Tough Choices for Schools

Island communities typically don’t fit the mold of any statewide funding formula, including the present one, because costs are typically much higher for services, utilities and schools. George Joseph, who serves as part time superintendent for both Vinalhaven and Carrabasset Valley in western Maine, says the current funding model, using so-called “essential programs and services” or EPS, already imposes spending limits. “We already have to have a special article in our district to spend over that,” he says.

Vinalhaven would have to reduce spending by just under one-half of one percent (0.42%) next year under TABOR guidelines. That doesn’t seem like much, but it sounds ominous to Joseph, who cites the “island factor” of high costs compared to mainland communities. “A half-percent cut would be very difficult to deal with. I am very apprehensive about it,” says Joseph. “The cost of doing business on islands is 30 percent higher. We pay 32 cents per kilowatt-hour for electricity when the mainland is paying 14 cents. That’s no fault of anyone, it’s just that our prices are not in sync with the rest of the world. So to live within the confines of the TABOR is unrealistic.”

TABOR’s mandated supermajority override of its spending limits, followed by mandated annual referendum votes, seem to Joseph like overkill when the formula in place already requires Vinalhaven to override it.

TABOR spokesman Roy Lenardson counters, “Every town has right to spend more. This notion of pretending that things are going to get terrible under TABOR is disgusting. I ask people, `How is it working for you?’…TABOR references where we are standing in 2006. Whatever we are spending next year is based on that.”

Even with a 0.42 percent cut, Vinalhaven would have to cut staff at its schools. Between 60 and 70 percent of the school costs are personnel. But it isn’t easy for islands to hire part-time teachers to meet state student-teacher ratios; nobody will take the job because of the logistics of island commuting. And losing a full time teacher could jeopardize the next year’s classes and introduce instability into the system. Schools and communities statewide are shouldering many new expenses that result from legislated state and federal mandates, such as Maine Learning Results, No Child Left Behind and student assessments. “You lose local control,” says Joseph.

Vinalhaven town manager Marjorie Stratton concurs. “We have local control now. It’s always been the beauty of small town government in Maine, with town meetings. It’s just a matter of people getting involved. They have the power if they’re willing to get involved in town meeting and raise their hand, or not.

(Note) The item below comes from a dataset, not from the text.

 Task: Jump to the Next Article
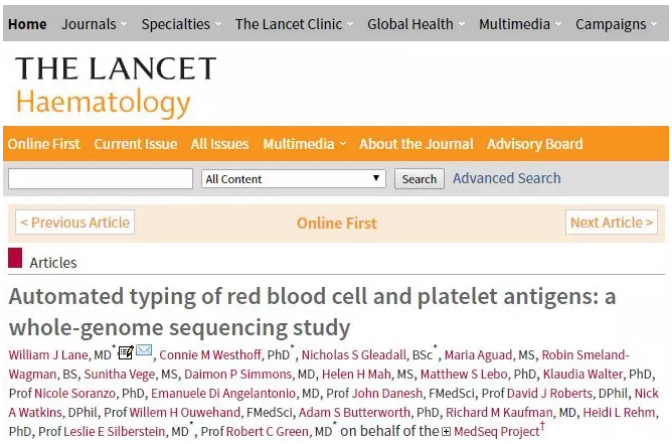[x=612, y=222]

All articles can be amended or capped, or you can tweak it to the town’s needs…I don’t think we need a statewide referendum.”

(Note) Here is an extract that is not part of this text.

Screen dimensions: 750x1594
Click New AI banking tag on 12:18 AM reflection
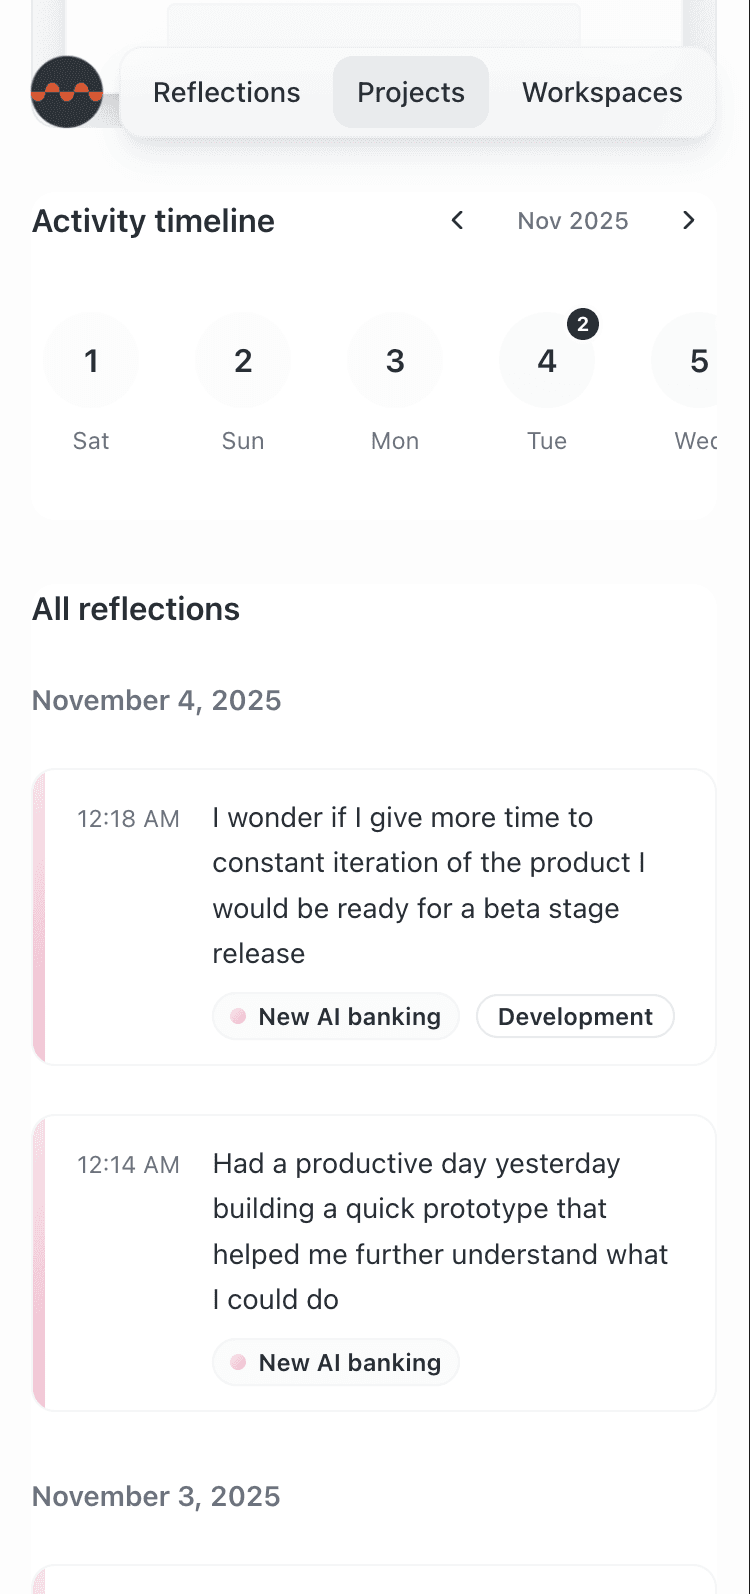click(336, 1016)
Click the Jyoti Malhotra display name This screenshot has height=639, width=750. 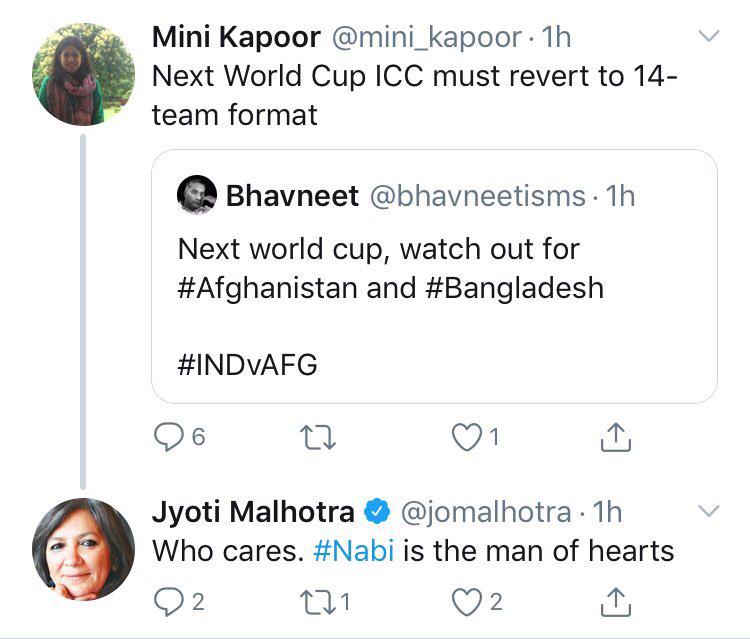[252, 513]
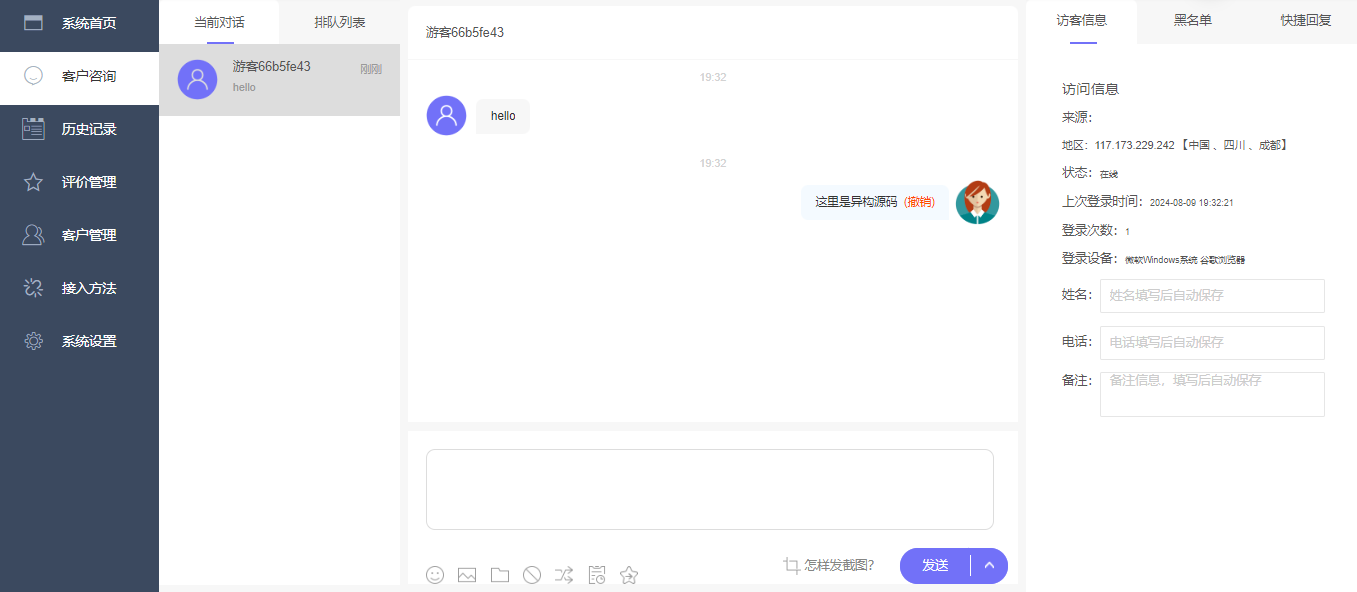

Leaders at the state level face the same tough spending choices, according to state Rep. Hannah Pingree (D-North Haven). Pingree says growth in state spending remained relatively flat between 2003 and 2005. “The four years I’ve been in the legislature, government hasn’t grown; it’s been similar to what TABOR limits would allow,” says Pingree. “We spend most of the state budget on K-12 [education] and the disabled or infirm. You have to ask, `Which of those programs do you want to cut?’ We’re a poor, spread-out, rural state. That’s what drives our spending at the state and local level. If people can make a good living, if there are jobs, that’s how you cut the cost of Medicaid. Our tax burden is relative to our income.”

Both sides of the TABOR debate agree that reform of Maine’s tax system and cutting income taxes is an important priority, but achieving a fairer tax system has proven to be a legislative battle. For now, the decision is over who will control the purse strings. At town meeting — the original and most democratic of forums — the majority of votes decides the outcome; if you don’t show up, your voice isn’t heard. On Nov. 7, the outcome of the Question 1 debate will be decided the same way.